■ EXERCISE REQUIREMENTS ■
Transcribe all records exactly; omit pictures.

[Saved entries]
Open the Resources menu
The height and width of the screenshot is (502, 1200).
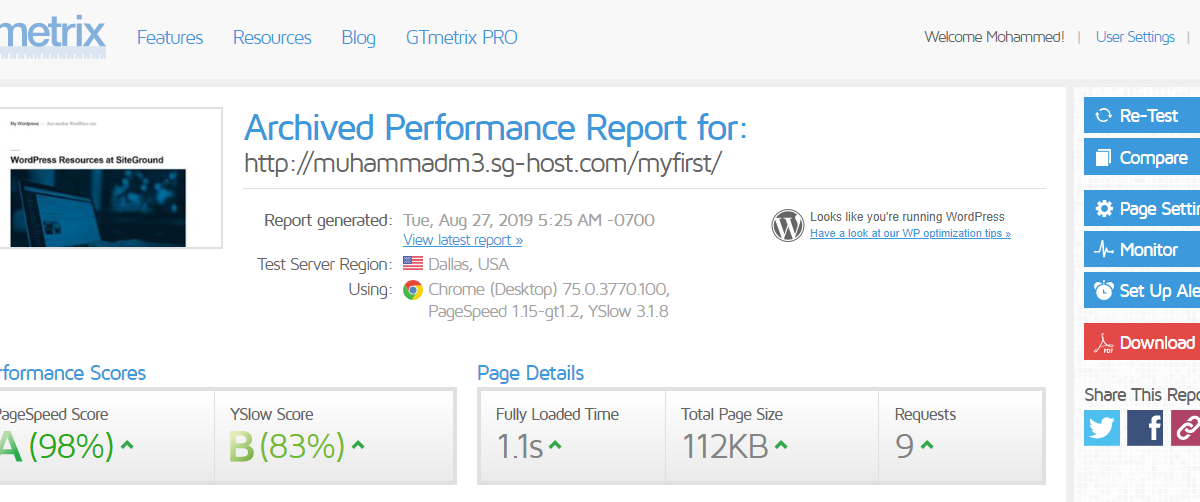pyautogui.click(x=272, y=38)
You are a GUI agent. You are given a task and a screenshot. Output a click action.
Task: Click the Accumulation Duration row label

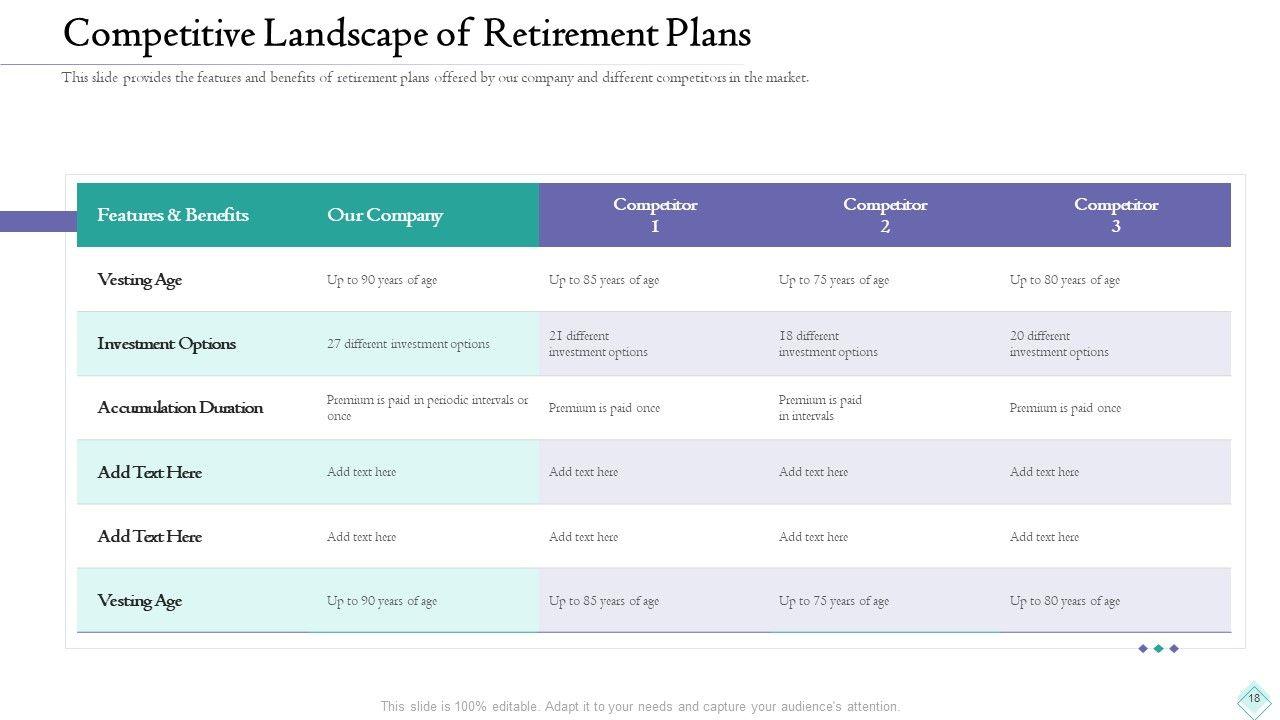180,408
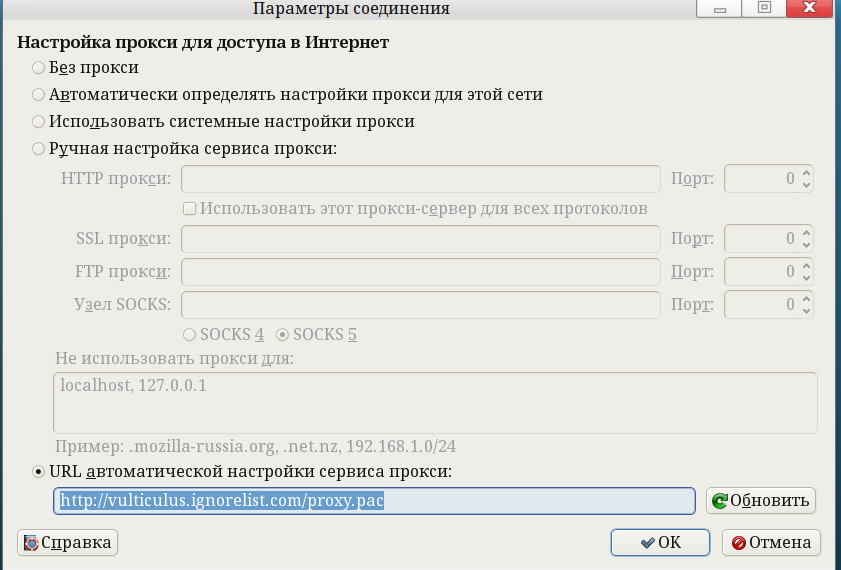Select the SOCKS 4 radio option

pos(188,334)
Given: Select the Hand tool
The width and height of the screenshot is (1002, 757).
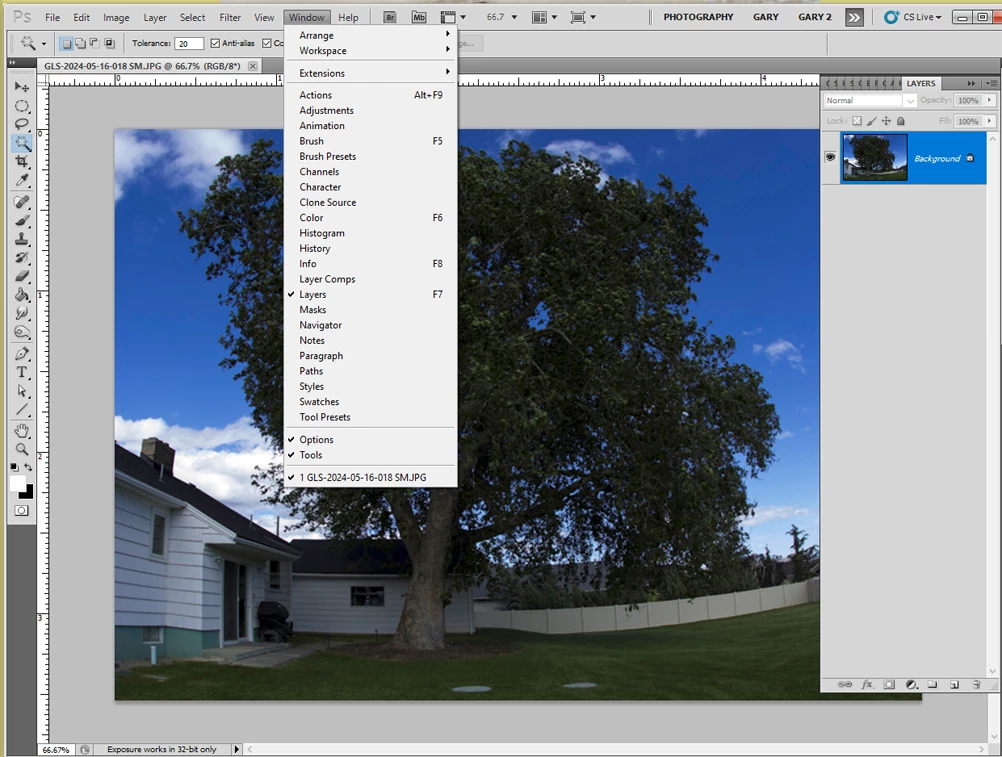Looking at the screenshot, I should (22, 430).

■ REPLY TO THE TASK ■
Open the Resources menu
The height and width of the screenshot is (502, 1200).
pyautogui.click(x=272, y=38)
You are a GUI agent. You are given a task and a screenshot. Output a click action.
Task: Click the Accumulation Duration row label

180,408
Select the SOCKS 4 radio option

pos(188,334)
Given: Select the Hand tool
The width and height of the screenshot is (1002, 757).
Looking at the screenshot, I should (22, 430).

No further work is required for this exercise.